The board of directors may from time to time appoint an Executive Director and
may delegate to that person full power to manage and direct the business and
affairs of the Corporation (except such matters and duties as by law must be
transacted or performed by the board of directors and/or by the members) and to
employ and discharge agents and employees of the Corporation or may delegate to
that person any lesser authority. The Executive Director shall conform to all
lawful orders given by the board of directors of the Corporation and shall at
all reasonable times give to the directors or any of them all information they
may require regarding the affairs of the Corporation.
INDEMNITIES TO DIRECTORS AND
OTHERS
34.
For the Protection of Directors and Officers.
Except as otherwise provided in the Act no director or officer for the time
being of the Corporation shall be liable for the acts, receipts, neglects or
defaults of any other director or officer or employee or for any loss, damage
or expense happening to the Corporation through the insufficiency or deficiency
of title to any property acquired by the Corporation or for or on behalf of the
Corporation or for the insufficiency or deficiency of any security in or upon
which any of the moneys of or belonging to the Corporation shall be placed out
or invested or for any loss or damage arising from the bankruptcy, insolvency
or tortious act of any person including any person with whom any moneys,
securities or effects shall be lodged or deposited or for any loss, conversion,
misapplication or misappropriation of any damage resulting from any dealings
with any moneys, securities or other assets belonging to the Corporation or for
any other loss, damage or misfortune whatever which may happen in the execution
of the duties of the director's or officer's respective office or trust or in
relation thereto unless the same shall happen by or through the director's or
officer's own willful neglect or default.
INDEMNITIES TO DIRECTORS AND
OTHERS
35.
Indemnities to Directors and Others.

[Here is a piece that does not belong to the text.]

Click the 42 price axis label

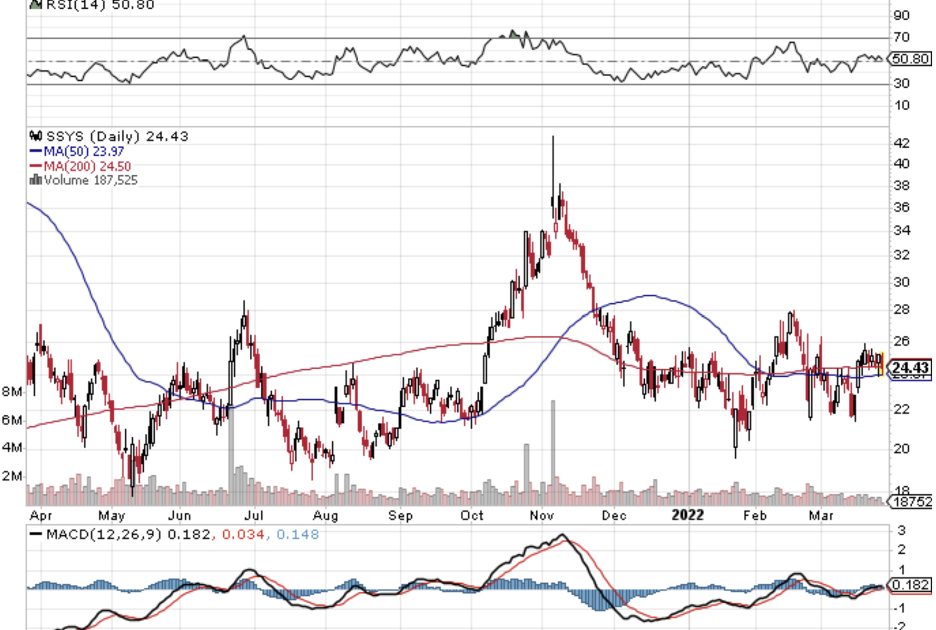click(900, 142)
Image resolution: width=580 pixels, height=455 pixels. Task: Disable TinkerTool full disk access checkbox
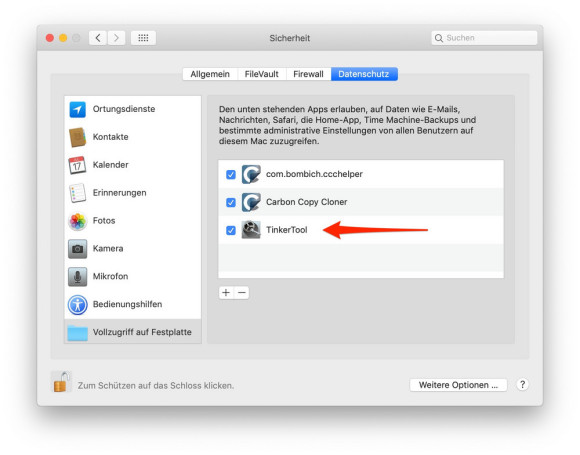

Every director or
officer of the Corporation or other person who has undertaken or is about to
undertake any liability on behalf of the Corporation or any corporation controlled
by it and their heirs, executors and administrators, and estate and effects,
respectively, shall from time to time and at all times, be indemnified and
saved harmless out of the funds of the Corporation, from and against:
(a) all costs, charges and expenses
whatsoever which such director, officer or other person sustains or incurs in
or about any action, suit or proceeding that is brought, commenced or
prosecuted against the director, officer or other person for or in respect of any
act, deed matter or thing whatever, made, done or permitted by them, in or
about the execution of the duties of such office or in respect of any such
liability; and
(b) all other costs, charges and
expenses which the director, officer or other person sustains or incurs in or
about or in relation to the affairs thereof, except such costs, charges or
expenses as are occasioned by their own willful neglect or default.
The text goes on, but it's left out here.